The love of God above all things. Because Jesus is God and has loved us even unto death, we, on our side, must love Him above all things—more than father or mother, more than our own lives. He who loves this life more than God, and who, if the choice is given to him, forsakes God rather than lose his life, is sure to lose his life in eternity. But he who esteems this life as little compared with eternal life and will give it for Christ’s sake, will certainly gain everlasting life. The Church teaches that the holy martyrs pass straight to heaven, without tasting of Purgatory. “If those who prefer this earthly life (the most precious of natural gifts) to the service of God, forfeit all claim to eternal life, how much more do those endanger their salvation who refuse to mortify the lusts of the flesh, and give up faith, love, and the service of God for the basest pleasures and possessions of this world!” (St. Chrysostom.)

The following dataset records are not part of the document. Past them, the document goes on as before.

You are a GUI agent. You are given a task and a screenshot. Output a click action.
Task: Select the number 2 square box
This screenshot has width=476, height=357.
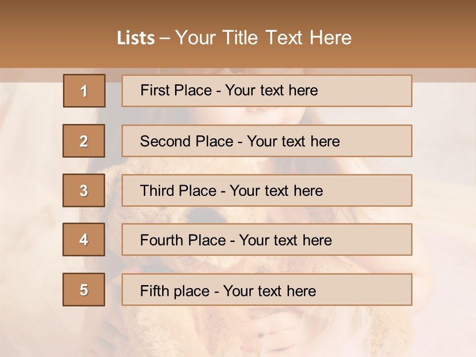(84, 141)
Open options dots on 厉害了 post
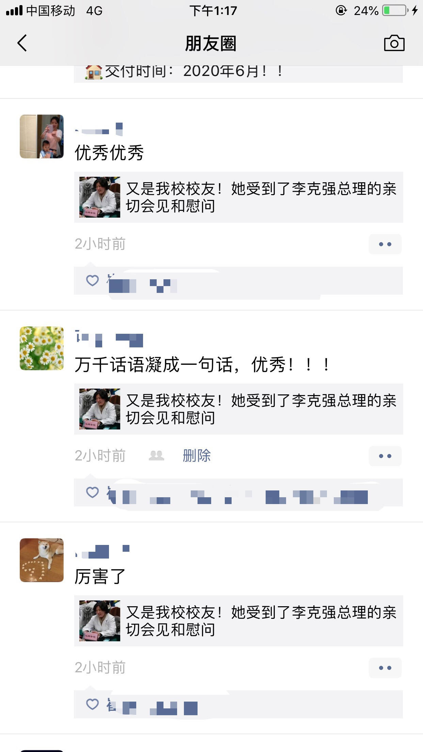423x752 pixels. click(x=385, y=668)
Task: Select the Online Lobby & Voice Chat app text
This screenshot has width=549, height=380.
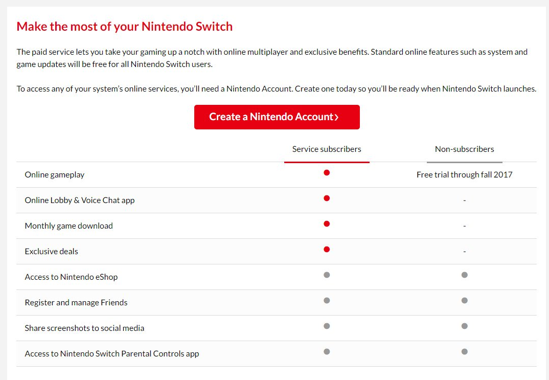Action: point(79,200)
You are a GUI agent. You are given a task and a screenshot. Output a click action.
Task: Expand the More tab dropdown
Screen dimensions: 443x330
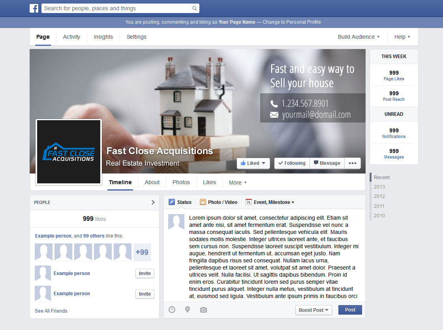pos(238,183)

Temperance and fortitude. He who wishes to win heaven must steadfastly restrain his evil inclinations and passions, fight against all external temptations, and never be turned from what is right by any difficulties or persecutions.

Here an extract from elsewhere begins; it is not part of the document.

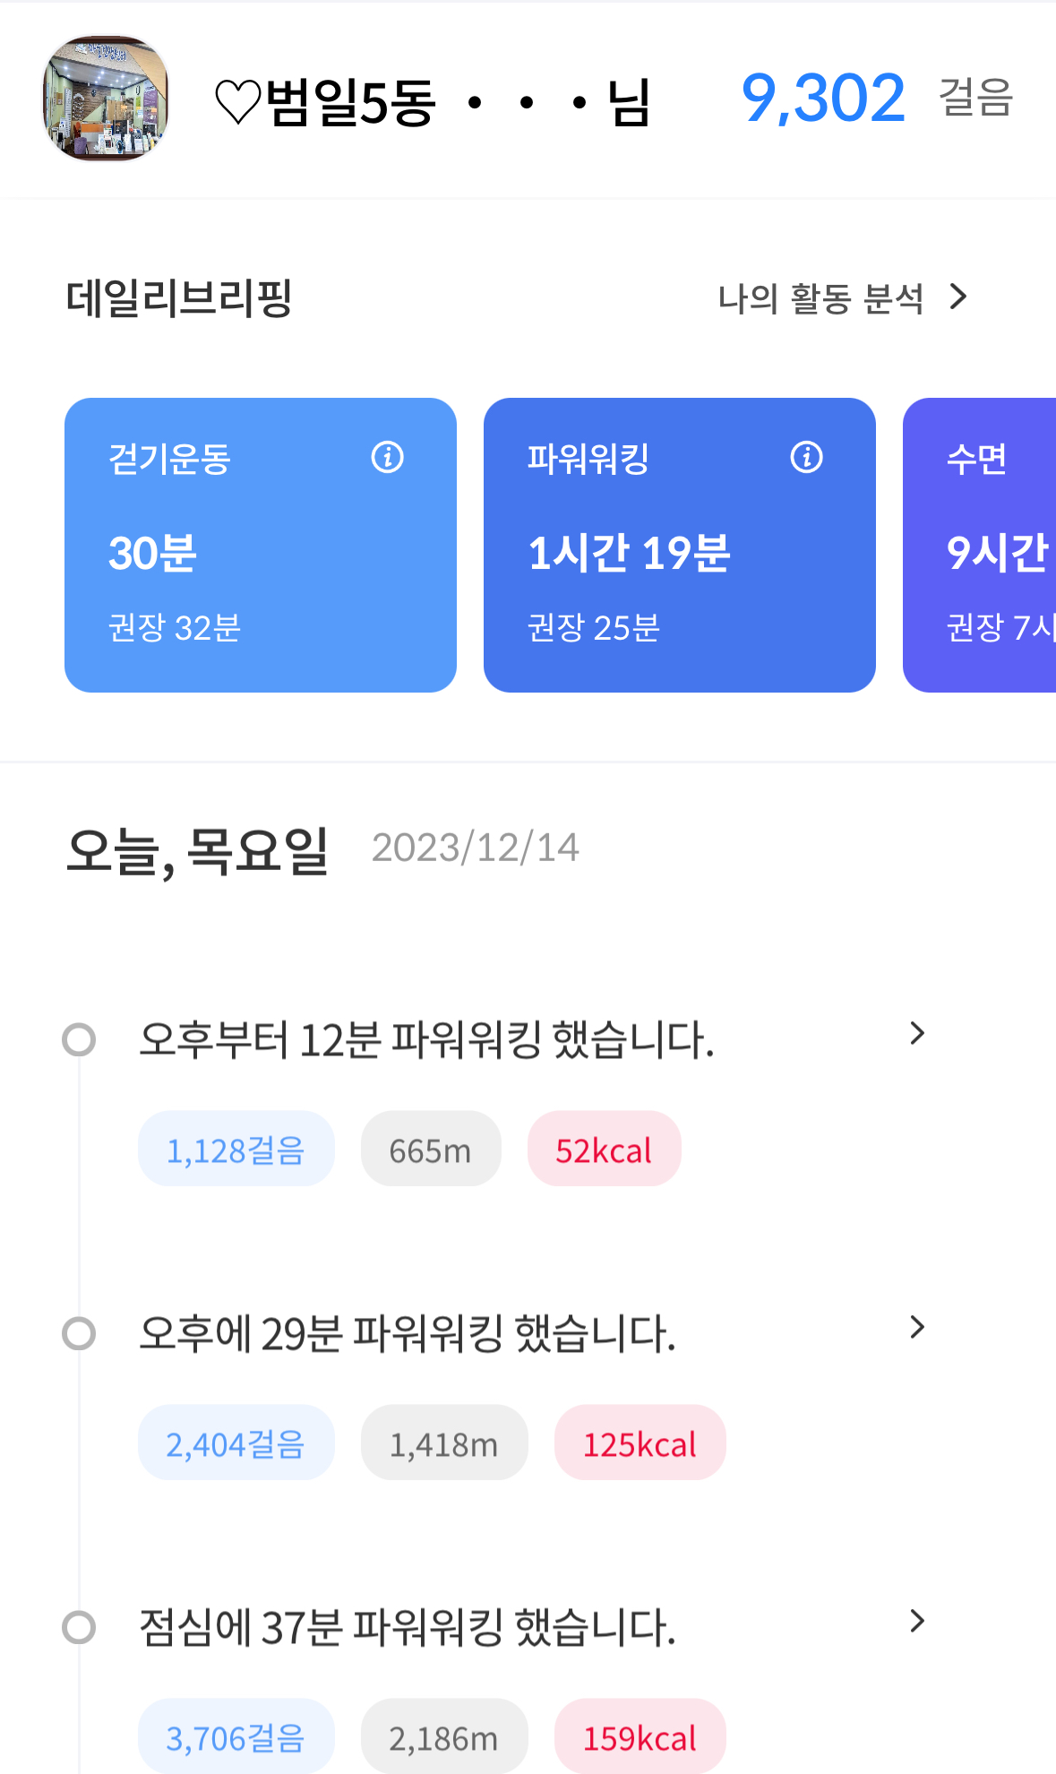
Task: Click the chevron next to 나의 활동 분석
Action: coord(958,297)
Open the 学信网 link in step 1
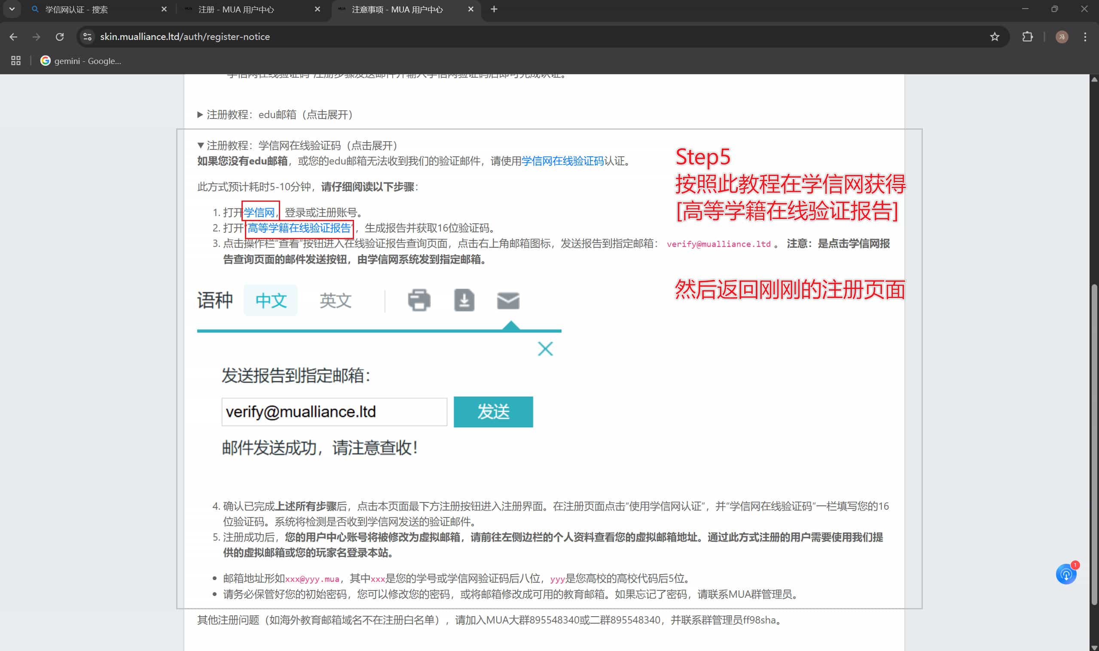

The greatest loss. “What will it profit a man if he gain the whole world and suffer the loss of his own soul?” It would profit a man nothing if he possessed all the power, honour and riches that it was possible for him to have, and injured his soul thereby. All sin, and especially mortal sin, does injury to the soul. If, therefore, a man could gain the whole world by committing one mortal sin, would it be of any profit to him? None at all, for death would take all his possessions from him, and he would then be punished for ever in hell.

Once lost, for ever lost! “Or what can a man give in exchange for his soul?” What can he do or give to redeem his soul from hell? Nothing! Once a man’s soul is lost, it remains lost, and nothing can redeem it from everlasting damnation. The care of our soul is our one important business in life, “the one thing needful”.

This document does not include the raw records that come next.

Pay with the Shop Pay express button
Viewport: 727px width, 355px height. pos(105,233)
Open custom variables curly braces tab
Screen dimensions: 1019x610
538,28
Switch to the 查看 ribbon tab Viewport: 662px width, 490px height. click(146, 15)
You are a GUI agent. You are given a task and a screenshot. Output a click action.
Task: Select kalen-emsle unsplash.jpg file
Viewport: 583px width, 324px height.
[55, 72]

The necessity of grace. Grace “draws” us, by enlightening us and awakening in us a desire for salvation; but it does not compel us. God leaves us at perfect liberty either to obey or resist the attractions of grace.

The resurrection of the body. On the last day our Lord Jesus Christ will raise to life the bodies of the dead (Eleventh article of the creed).

Life everlasting (Twelfth article of the creed).

The law of Jesus is sweet and easy 1. because the purport of it is love, and love makes all duties light and pleasant; 2. because Jesus does not merely impose duties on us, but helps us by His grace to fulfil them; 3. because Jesus has gone before us, showing us an example. He Himself has done everything which He requires us to do, and that in the most perfect manner, as, for example, showing love to our enemies. His law is sweet and easy 4. because an exceeding great reward is promised to us if we obey it, namely, peace and joy of heart on earth, and inconceivable glory and happiness in heaven.

Gentleness and humility are especially taught us by the example of our Lord Jesus. The sins contrary to these virtues are the two capital sins of anger and pride.

Devotion of the Sacred Heart of Jesus. Our Lord Himself directs us to His Sacred Heart and invites us to imitate its virtues of love, mercy, gentleness, humility, obedience, patience, fortitude &c. The Heart of Jesus is the model of all virtues and the fountain of all grace, and must therefore be loved and adored by all who love Jesus. The Feast of the Sacred Heart of Jesus is kept on the Friday [in some places, on the Sunday] after the Octave of Corpus Christi.

APPLICATION. Examine your conscience on the subject of gentleness; make acts of contrition, and good resolutions.

Happiness can only be found with Jesus. As long as you follow Him, and are obedient and innocent, you will have peace and joy of heart. But if you do what is wrong, you will feel discontented, restless and troubled. Keep, therefore, away from sin; it will make you very unhappy.